-- TASK BRIEF --
All entries are to be returned verbatim.

-- TASK MATERIAL --
☆ ☆ ☆ ☆ ☆ ☆ ☆
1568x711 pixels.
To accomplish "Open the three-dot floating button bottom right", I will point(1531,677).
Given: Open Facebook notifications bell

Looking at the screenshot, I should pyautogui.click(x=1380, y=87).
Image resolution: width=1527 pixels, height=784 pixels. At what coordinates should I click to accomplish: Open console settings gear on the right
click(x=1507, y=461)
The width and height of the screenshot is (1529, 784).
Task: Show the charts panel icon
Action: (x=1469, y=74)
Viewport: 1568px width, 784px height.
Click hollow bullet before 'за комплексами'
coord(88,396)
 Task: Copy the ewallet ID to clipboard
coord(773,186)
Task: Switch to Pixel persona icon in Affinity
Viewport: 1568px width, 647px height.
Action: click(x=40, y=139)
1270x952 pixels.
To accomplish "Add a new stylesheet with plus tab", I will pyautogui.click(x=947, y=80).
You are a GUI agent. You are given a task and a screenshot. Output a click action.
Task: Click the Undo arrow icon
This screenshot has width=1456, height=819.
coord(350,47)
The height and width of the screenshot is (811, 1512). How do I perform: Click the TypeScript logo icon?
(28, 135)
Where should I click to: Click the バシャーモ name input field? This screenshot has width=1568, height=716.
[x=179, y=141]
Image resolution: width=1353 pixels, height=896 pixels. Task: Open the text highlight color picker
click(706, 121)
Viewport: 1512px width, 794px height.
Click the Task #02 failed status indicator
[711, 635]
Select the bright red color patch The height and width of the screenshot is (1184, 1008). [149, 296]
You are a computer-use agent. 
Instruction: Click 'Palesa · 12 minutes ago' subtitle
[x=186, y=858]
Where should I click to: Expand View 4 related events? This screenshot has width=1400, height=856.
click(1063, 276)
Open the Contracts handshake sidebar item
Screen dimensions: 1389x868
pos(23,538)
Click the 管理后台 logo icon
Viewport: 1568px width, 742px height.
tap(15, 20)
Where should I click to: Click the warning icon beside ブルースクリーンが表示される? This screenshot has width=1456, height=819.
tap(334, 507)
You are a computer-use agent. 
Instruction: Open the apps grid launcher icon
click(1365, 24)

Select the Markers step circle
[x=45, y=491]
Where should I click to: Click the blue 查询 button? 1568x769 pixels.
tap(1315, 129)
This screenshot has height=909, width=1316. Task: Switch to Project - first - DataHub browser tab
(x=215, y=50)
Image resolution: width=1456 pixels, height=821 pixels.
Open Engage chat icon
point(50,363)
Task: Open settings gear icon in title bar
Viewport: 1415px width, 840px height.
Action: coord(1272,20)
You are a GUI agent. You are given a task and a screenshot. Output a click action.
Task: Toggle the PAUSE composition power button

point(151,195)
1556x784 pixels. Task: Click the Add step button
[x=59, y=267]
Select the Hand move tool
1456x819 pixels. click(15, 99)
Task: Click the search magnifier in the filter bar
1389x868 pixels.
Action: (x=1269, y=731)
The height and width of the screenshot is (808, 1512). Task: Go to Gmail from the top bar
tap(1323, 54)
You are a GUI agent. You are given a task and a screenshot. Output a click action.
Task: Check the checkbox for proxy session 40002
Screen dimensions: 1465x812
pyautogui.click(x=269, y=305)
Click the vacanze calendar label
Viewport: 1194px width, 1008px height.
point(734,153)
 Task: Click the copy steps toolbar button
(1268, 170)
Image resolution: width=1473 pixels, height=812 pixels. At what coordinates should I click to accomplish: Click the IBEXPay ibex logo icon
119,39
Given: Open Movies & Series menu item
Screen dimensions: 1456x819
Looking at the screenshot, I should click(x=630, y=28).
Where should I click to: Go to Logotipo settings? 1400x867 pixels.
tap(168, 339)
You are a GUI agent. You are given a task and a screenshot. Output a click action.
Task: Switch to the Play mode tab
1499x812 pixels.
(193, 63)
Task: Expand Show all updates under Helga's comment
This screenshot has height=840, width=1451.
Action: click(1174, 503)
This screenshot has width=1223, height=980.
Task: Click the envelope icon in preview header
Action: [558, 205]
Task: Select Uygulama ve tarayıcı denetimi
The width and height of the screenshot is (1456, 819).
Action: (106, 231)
☆ ☆ ☆ ☆ ☆ ☆ ☆
-- THE COMPLETED TASK --
1568x711 pixels.
To accomplish "Open the three-dot floating button bottom right", I will point(1531,677).
Given: Open Facebook notifications bell

Looking at the screenshot, I should pyautogui.click(x=1380, y=87).
Image resolution: width=1527 pixels, height=784 pixels. At what coordinates should I click to accomplish: Open console settings gear on the right
click(x=1507, y=461)
The width and height of the screenshot is (1529, 784).
Task: Show the charts panel icon
Action: (x=1469, y=74)
Viewport: 1568px width, 784px height.
Click hollow bullet before 'за комплексами'
coord(88,396)
 Task: Copy the ewallet ID to clipboard
coord(773,186)
Task: Switch to Pixel persona icon in Affinity
Viewport: 1568px width, 647px height.
Action: click(x=40, y=139)
1270x952 pixels.
To accomplish "Add a new stylesheet with plus tab", I will pyautogui.click(x=947, y=80).
You are a GUI agent. You are given a task and a screenshot. Output a click action.
Task: Click the Undo arrow icon
This screenshot has width=1456, height=819.
coord(350,47)
The height and width of the screenshot is (811, 1512). How do I perform: Click the TypeScript logo icon?
(28, 135)
Where should I click to: Click the バシャーモ name input field? This screenshot has width=1568, height=716.
[x=179, y=141]
Image resolution: width=1353 pixels, height=896 pixels. Task: Open the text highlight color picker
click(706, 121)
Viewport: 1512px width, 794px height.
Click the Task #02 failed status indicator
[711, 635]
Select the bright red color patch The height and width of the screenshot is (1184, 1008). [149, 296]
You are a computer-use agent. 
Instruction: Click 'Palesa · 12 minutes ago' subtitle
[x=186, y=858]
Where should I click to: Expand View 4 related events? This screenshot has width=1400, height=856.
click(1063, 276)
Open the Contracts handshake sidebar item
Screen dimensions: 1389x868
pos(23,538)
Click the 管理后台 logo icon
Viewport: 1568px width, 742px height.
tap(15, 20)
Where should I click to: Click the warning icon beside ブルースクリーンが表示される? This screenshot has width=1456, height=819.
tap(334, 507)
You are a computer-use agent. 
Instruction: Open the apps grid launcher icon
click(1365, 24)

Select the Markers step circle
[x=45, y=491]
Where should I click to: Click the blue 查询 button? 1568x769 pixels.
tap(1315, 129)
This screenshot has height=909, width=1316. Task: Switch to Project - first - DataHub browser tab
(x=215, y=50)
Image resolution: width=1456 pixels, height=821 pixels.
Open Engage chat icon
point(50,363)
Task: Open settings gear icon in title bar
Viewport: 1415px width, 840px height.
Action: coord(1272,20)
You are a GUI agent. You are given a task and a screenshot. Output a click action.
Task: Toggle the PAUSE composition power button

point(151,195)
1556x784 pixels. Task: Click the Add step button
[x=59, y=267]
Select the Hand move tool
1456x819 pixels. click(15, 99)
Task: Click the search magnifier in the filter bar
1389x868 pixels.
Action: (x=1269, y=731)
The height and width of the screenshot is (808, 1512). Task: Go to Gmail from the top bar
tap(1323, 54)
You are a GUI agent. You are given a task and a screenshot. Output a click action.
Task: Check the checkbox for proxy session 40002
Screen dimensions: 1465x812
pyautogui.click(x=269, y=305)
Click the vacanze calendar label
Viewport: 1194px width, 1008px height.
point(734,153)
 Task: Click the copy steps toolbar button
(1268, 170)
Image resolution: width=1473 pixels, height=812 pixels. At what coordinates should I click to accomplish: Click the IBEXPay ibex logo icon
119,39
Given: Open Movies & Series menu item
Screen dimensions: 1456x819
Looking at the screenshot, I should click(x=630, y=28).
Where should I click to: Go to Logotipo settings? 1400x867 pixels.
tap(168, 339)
You are a GUI agent. You are given a task and a screenshot. Output a click action.
Task: Switch to the Play mode tab
1499x812 pixels.
(193, 63)
Task: Expand Show all updates under Helga's comment
This screenshot has height=840, width=1451.
Action: click(1174, 503)
This screenshot has width=1223, height=980.
Task: Click the envelope icon in preview header
Action: [558, 205]
Task: Select Uygulama ve tarayıcı denetimi
The width and height of the screenshot is (1456, 819).
Action: (106, 231)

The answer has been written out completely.